«Природа проводит бездны между всеми существами, и все они стремятся поглотить друг друга. Она всё разъединяет, чтобы все соединить…»

«Ее венец – любовь. Только через любовь можно к ней приблизиться…»

«Кажется, она только и хлопочет о том, чтобы создавать личности, – и личности ей ничего не значат. Она беспрестанно строит и беспрестанно разрушает…»{26}{27}

Если только «через любовь» можно приблизиться к природе, то эта любовь должна быть бескорыстна, как всякое истинное чувство: любите природу не в силу того, что она значит в отношении к вам, человеку, а в силу того, что она вам сама по себе мила и дорога, – и вы ее поймете.

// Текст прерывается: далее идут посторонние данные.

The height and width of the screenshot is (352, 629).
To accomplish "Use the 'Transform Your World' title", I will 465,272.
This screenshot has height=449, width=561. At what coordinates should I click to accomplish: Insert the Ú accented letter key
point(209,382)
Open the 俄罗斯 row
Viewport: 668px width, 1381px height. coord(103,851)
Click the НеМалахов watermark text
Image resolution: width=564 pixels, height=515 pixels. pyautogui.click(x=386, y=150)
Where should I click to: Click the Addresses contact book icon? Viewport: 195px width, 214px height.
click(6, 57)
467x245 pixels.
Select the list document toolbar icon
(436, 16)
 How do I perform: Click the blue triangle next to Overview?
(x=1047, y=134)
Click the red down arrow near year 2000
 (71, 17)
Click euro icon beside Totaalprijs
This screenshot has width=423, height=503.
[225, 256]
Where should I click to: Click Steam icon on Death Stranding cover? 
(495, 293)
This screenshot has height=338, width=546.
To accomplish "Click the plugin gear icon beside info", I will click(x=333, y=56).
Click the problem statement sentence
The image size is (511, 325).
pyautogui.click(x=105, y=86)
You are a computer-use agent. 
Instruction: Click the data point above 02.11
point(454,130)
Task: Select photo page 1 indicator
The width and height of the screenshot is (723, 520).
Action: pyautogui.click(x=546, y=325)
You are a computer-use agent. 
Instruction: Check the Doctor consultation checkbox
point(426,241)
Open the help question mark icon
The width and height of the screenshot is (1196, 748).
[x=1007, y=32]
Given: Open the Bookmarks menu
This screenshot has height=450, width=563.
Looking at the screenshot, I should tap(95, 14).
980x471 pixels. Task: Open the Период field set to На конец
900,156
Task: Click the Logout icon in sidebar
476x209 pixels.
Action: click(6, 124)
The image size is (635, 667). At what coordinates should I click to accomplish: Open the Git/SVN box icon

Возвращаясь к книге г. А – ва, я не могу не отдать ему должной справедливости. Он смотрит на природу (одушевленную и неодушевленную) не с какой-нибудь исключительной точки зрения, а так, как на нее смотреть должно: ясно, просто и с полным участием; он не мудрит, не хитрит, не подкладывает ей посторонних намерений и целей: он наблюдает умно, добросовестно и тонко; он только хочет узнать, увидеть. А перед таким взором природа раскрывается и дает ему «заглянуть» в себя. Оттого вы будете смеяться, но я вас уверяю, что когда я прочел, например, статью о тетереве, мне, право, показалось, что лучше тетерева жить невозможно…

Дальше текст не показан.